Your best bet with DS is just to acknowledge how he's feeling. "Yes i know you miss Daddy. You will see Daddy when he comes to visit tomorrow night." etc. It kills me when my DS cries for Daddy, whom he doesn't even know (and it's usually when DS is upset with me that he's crying), but i hug him, tell him it's ok to miss Daddy, and that he'll be able to talk to him on the phone later that night. I know it doesn't sound like much, but it's simple, and the best thing you can do for your children is just to BE there for them.

Hugs to you Mama!
03-28-2008 04:13 PM
Mom2Joseph my son is falling apart.... that makes *me* fall apart. Dh left on Wed. and seems happier than ever. I"m here picking up the pieces and not doing very well. And my sweet, sweet DS (4 on monday) is just a mess. He is on the spectrum.

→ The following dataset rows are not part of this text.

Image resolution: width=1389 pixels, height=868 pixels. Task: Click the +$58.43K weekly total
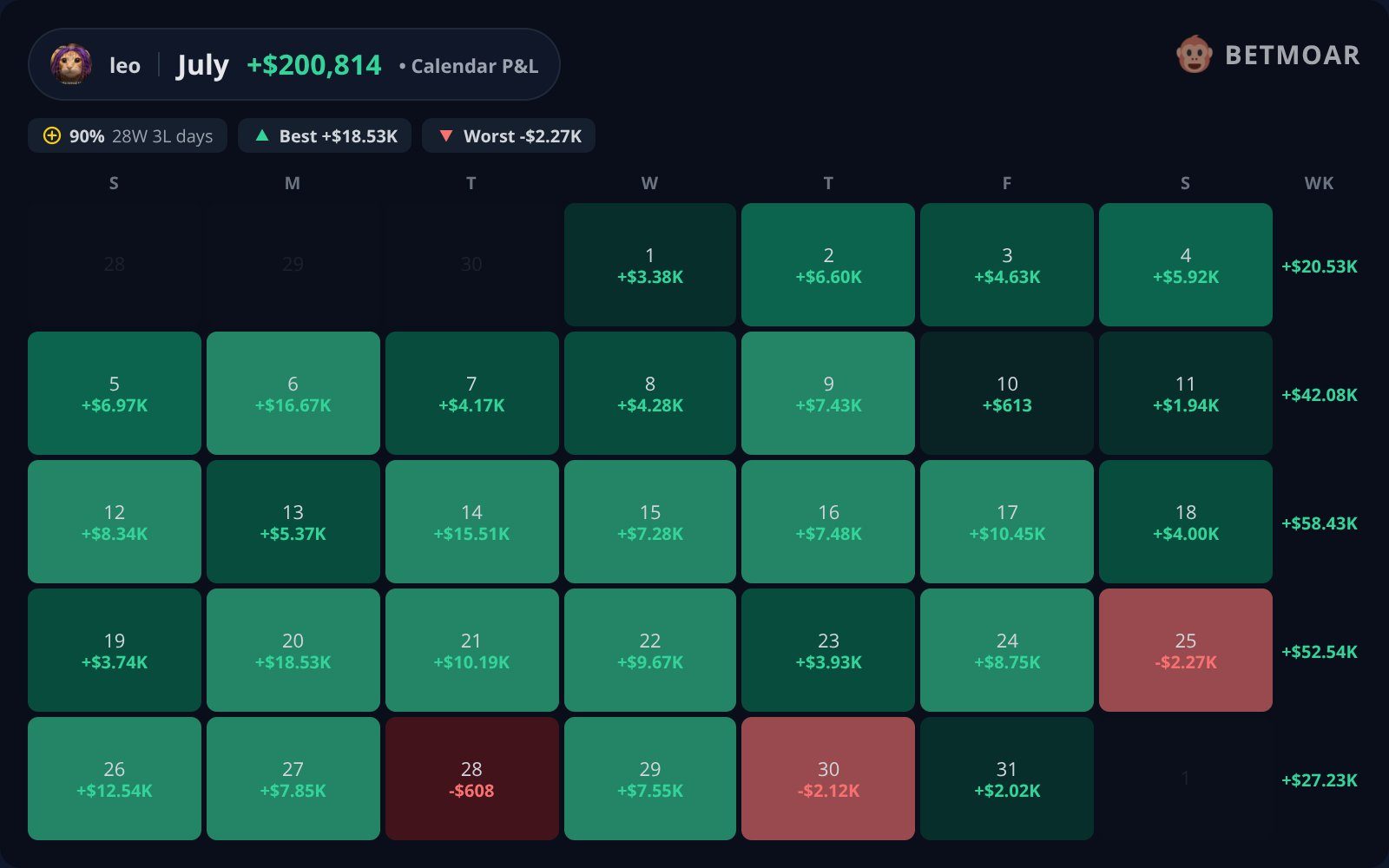tap(1319, 523)
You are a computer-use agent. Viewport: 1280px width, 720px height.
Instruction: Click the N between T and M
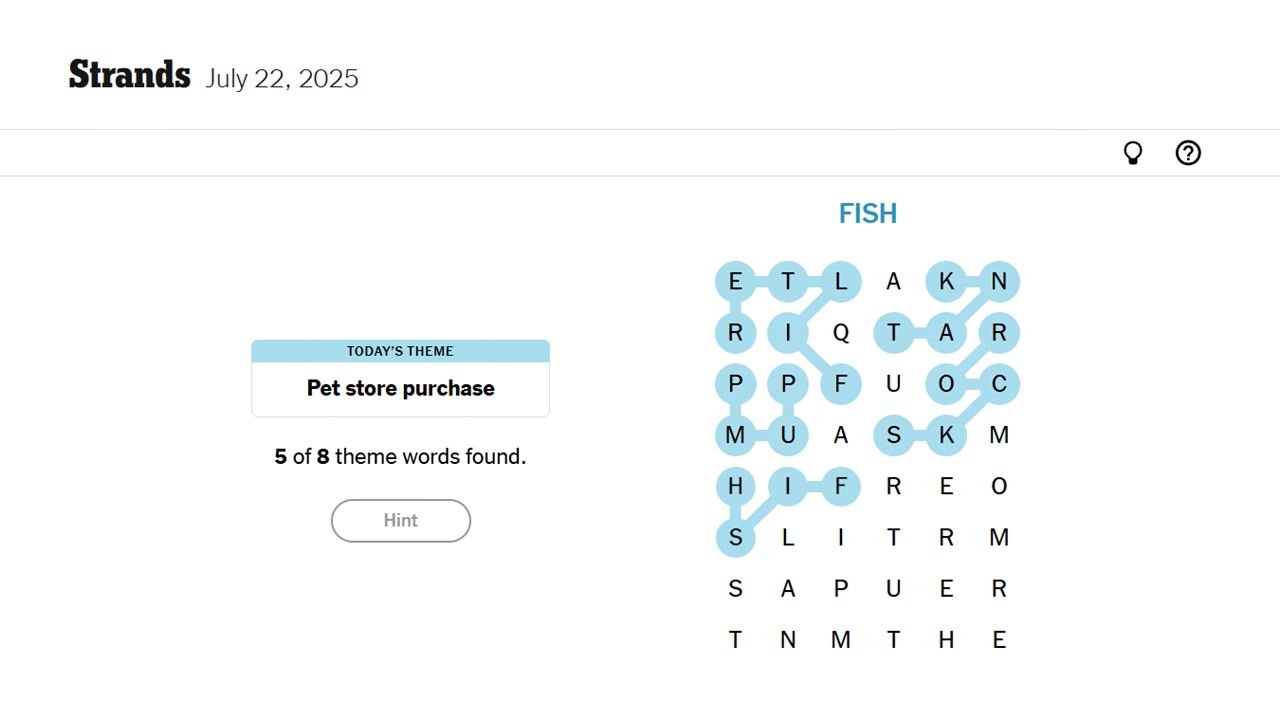[789, 640]

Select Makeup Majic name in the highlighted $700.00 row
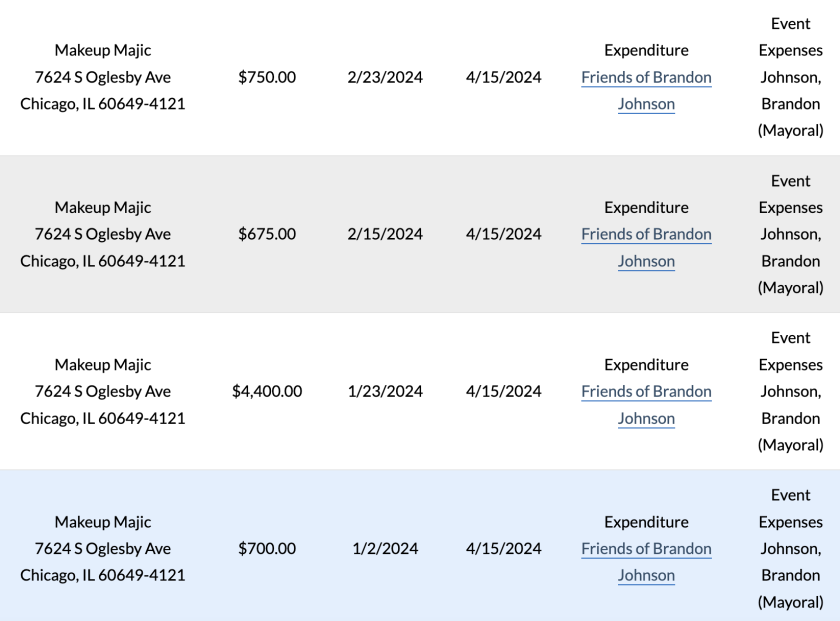click(103, 521)
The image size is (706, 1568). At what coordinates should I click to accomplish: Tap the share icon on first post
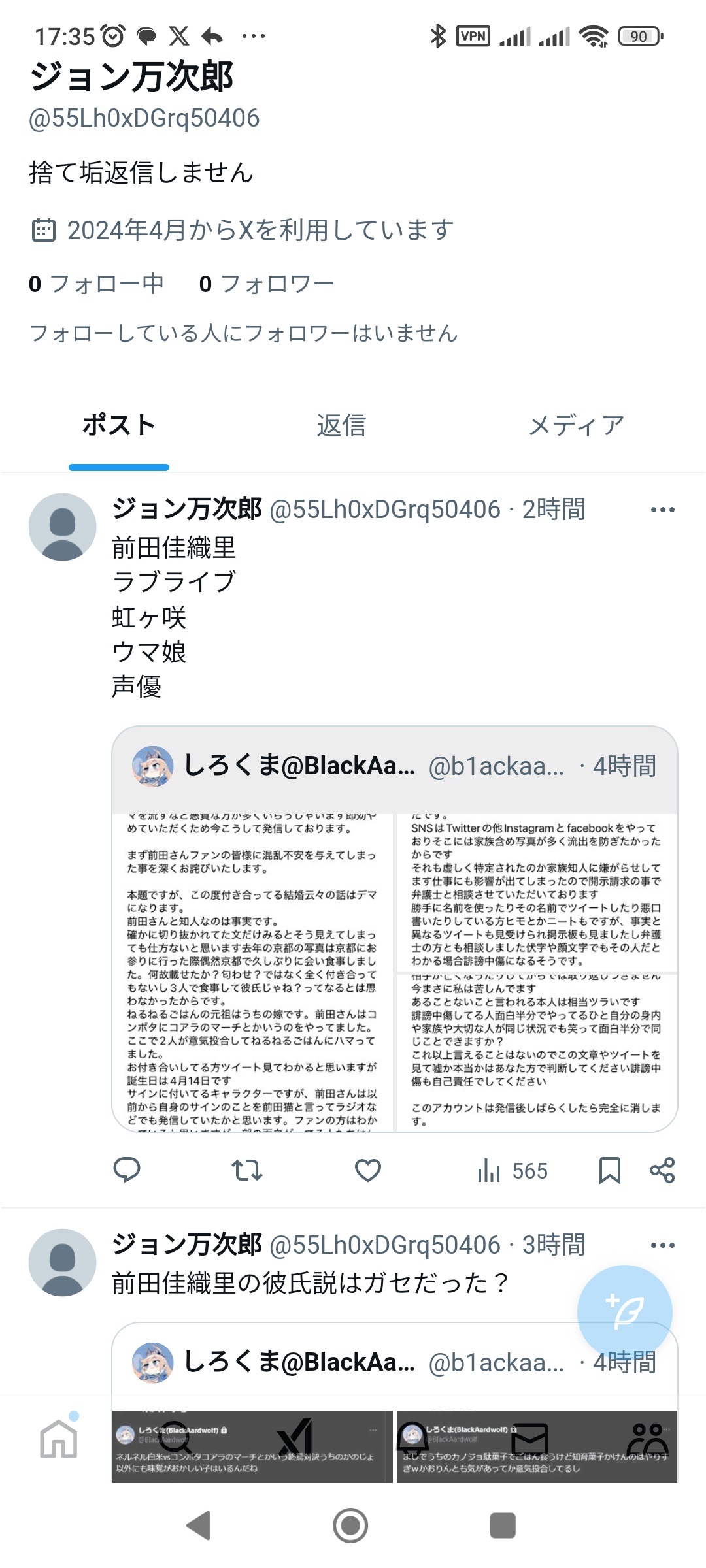click(x=662, y=1170)
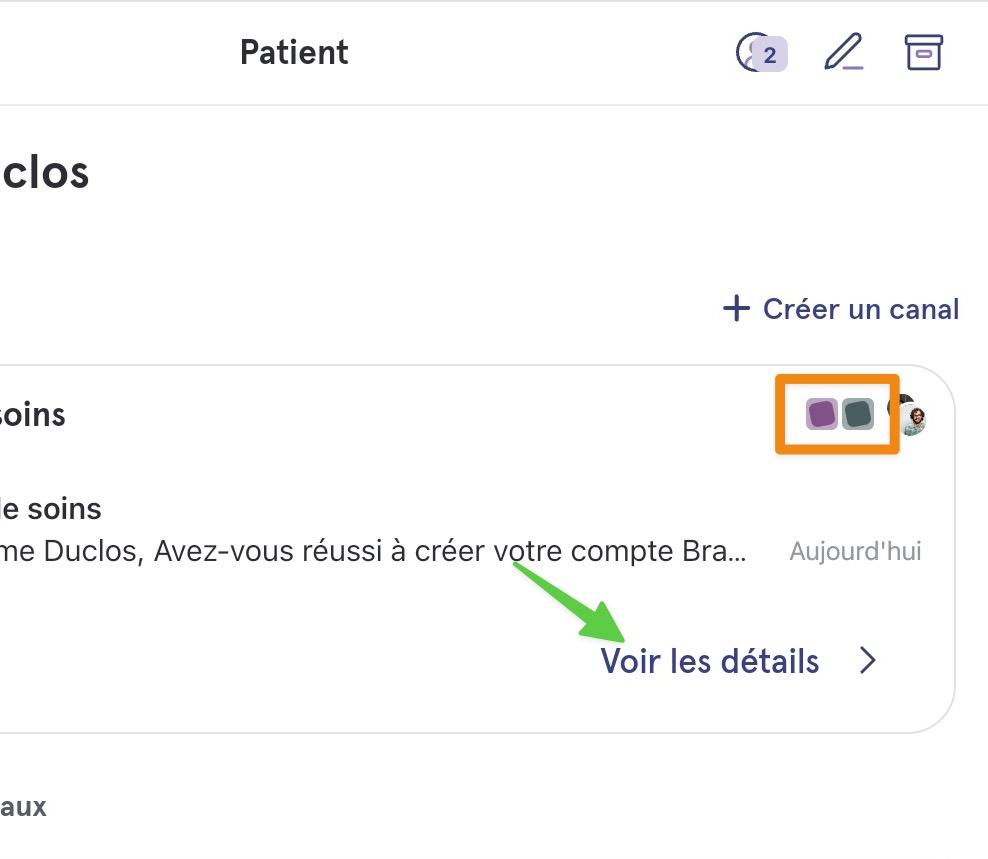The width and height of the screenshot is (988, 859).
Task: Open the Voir les détails link
Action: pos(709,661)
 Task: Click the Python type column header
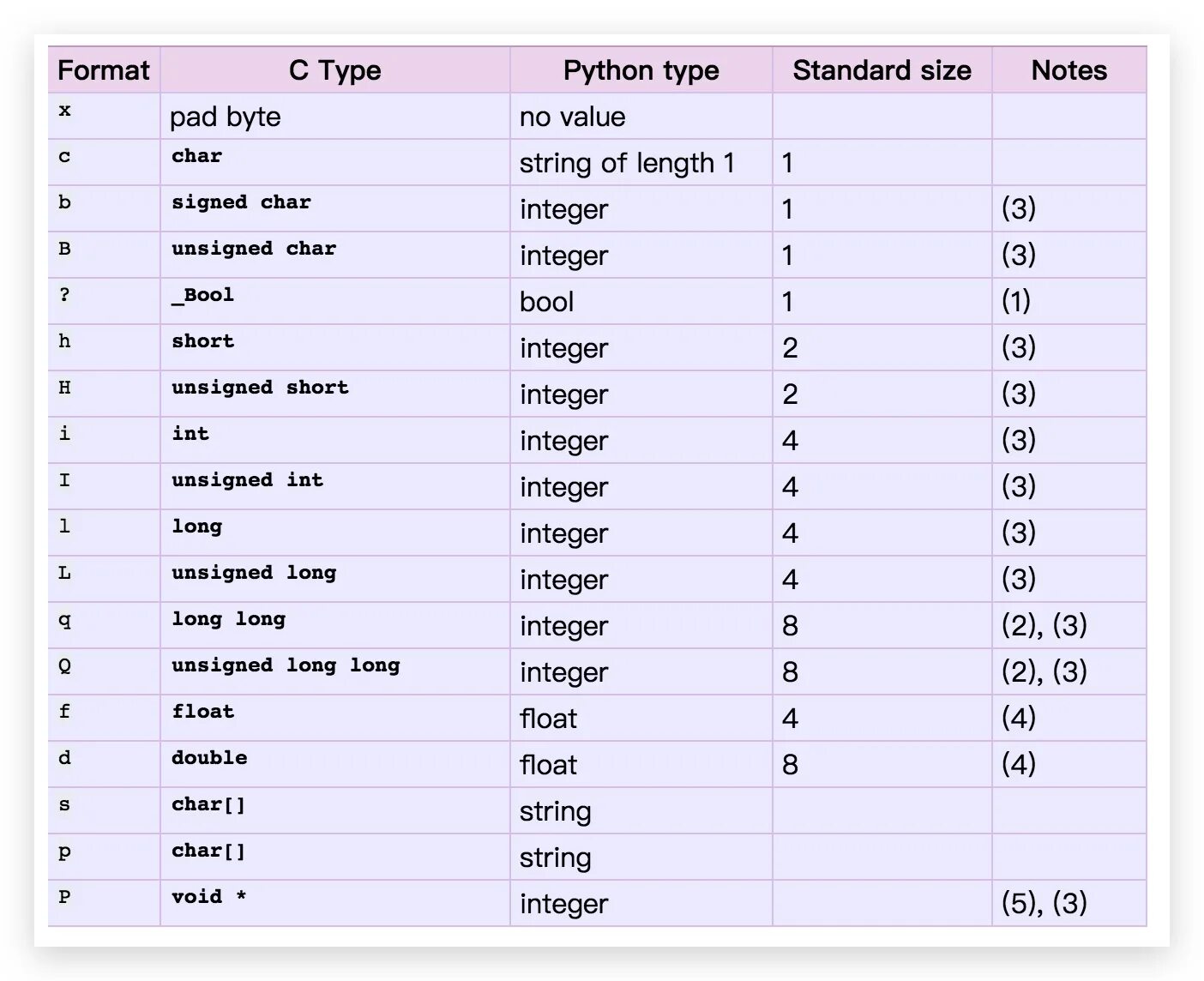pos(641,70)
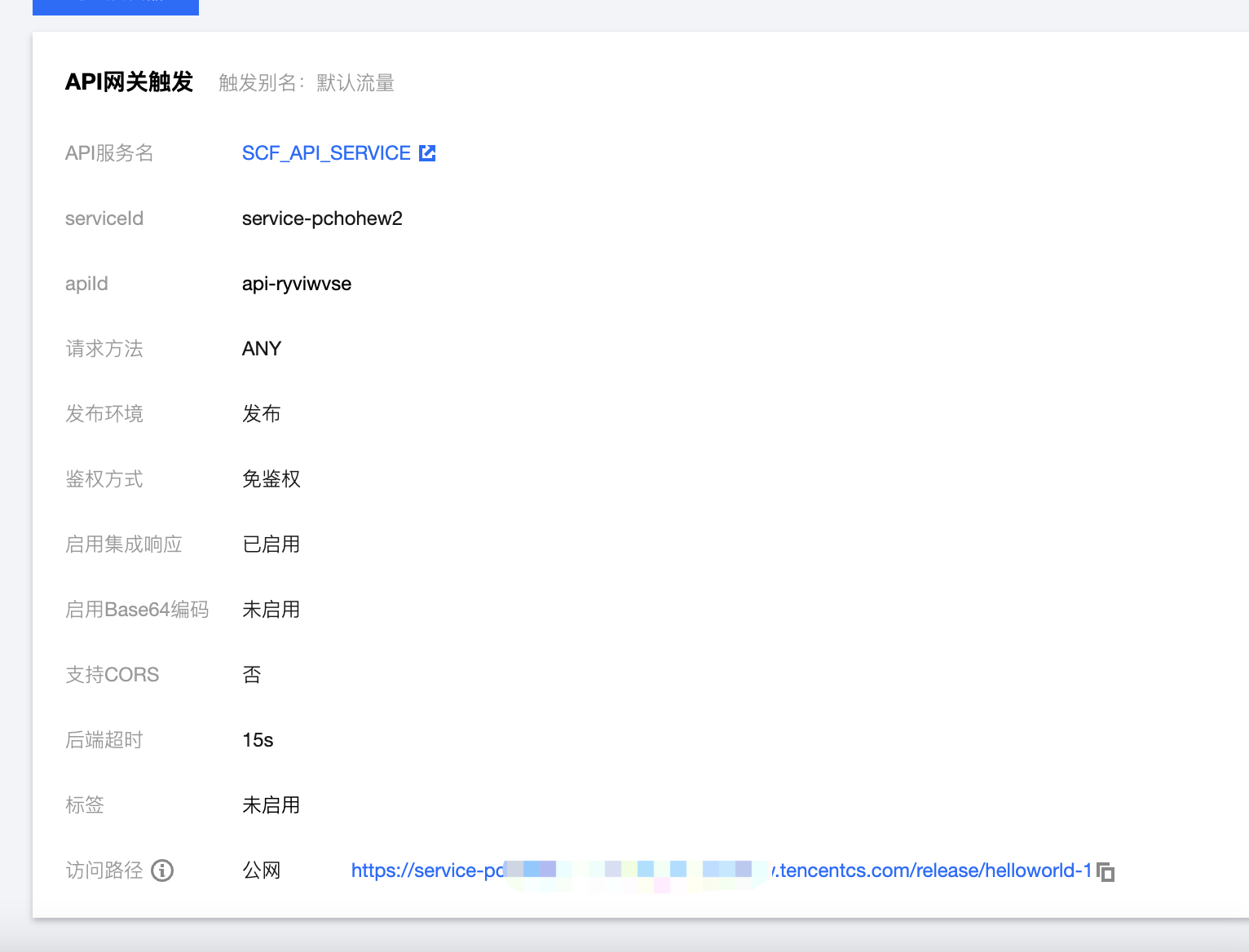Click the info icon next to 访问路径

coord(162,870)
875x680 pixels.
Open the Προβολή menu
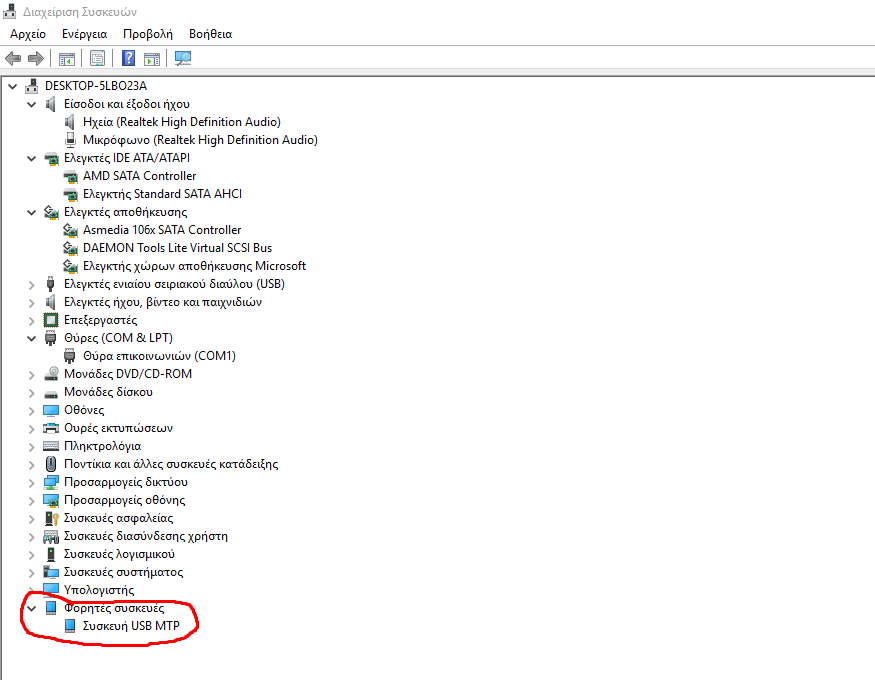point(147,34)
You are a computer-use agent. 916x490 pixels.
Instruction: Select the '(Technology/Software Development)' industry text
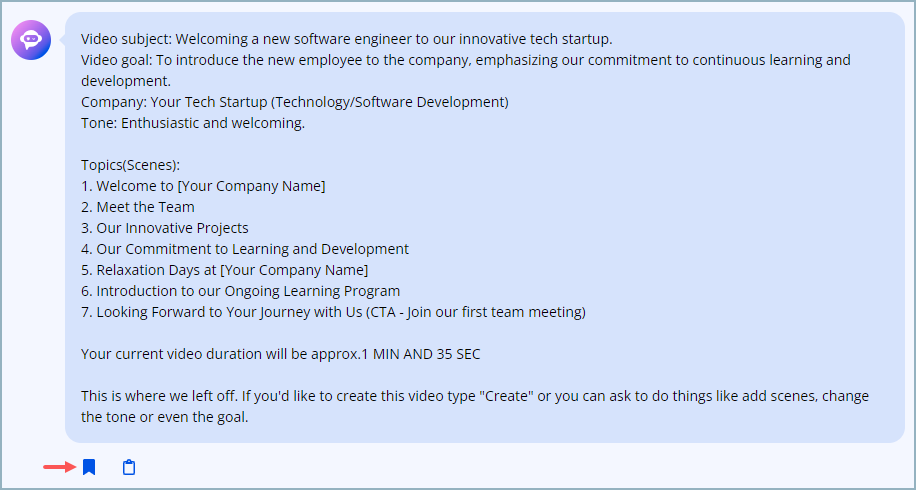tap(391, 102)
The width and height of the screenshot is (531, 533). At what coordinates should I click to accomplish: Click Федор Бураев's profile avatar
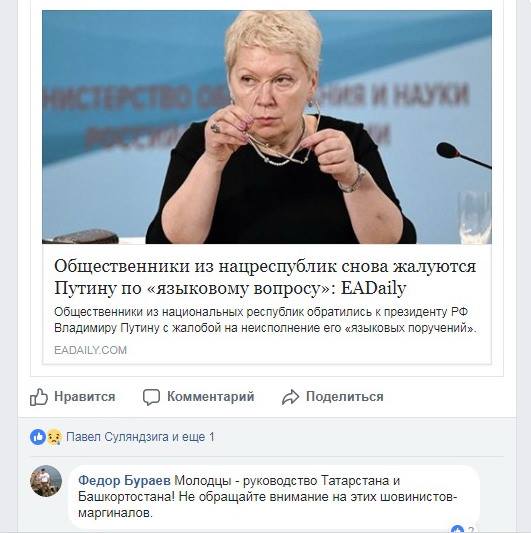46,481
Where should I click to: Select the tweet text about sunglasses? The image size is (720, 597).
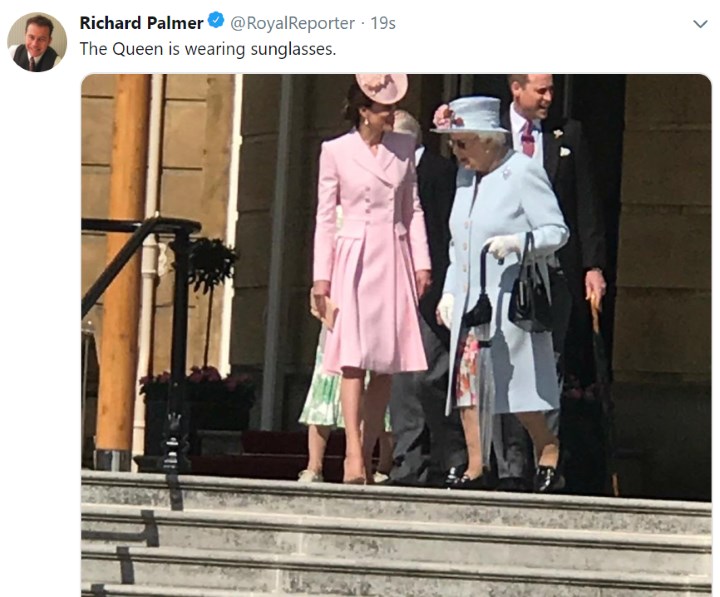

Please - what can I do to help him adjust? How can I adjust better? I'm ok if I don't talk to DH but when we do I am a mess. I"m supposed to leave the house tonight so DH can spend the night with the kids. (nesting arrangement) I'm never away from them for this long. I'm devestated over leaving them. : I don't want my babies to think I'm leaving them too. How am I going to make it till tomorrow???

This is all so hard. I can't imagine how I'll adjust. But I have more support than most people and it is probably better he is gone for now but still.

I don't know what to say or do. I don't post much here because he reads my posts (or he did) but I have no one to talk to who understands.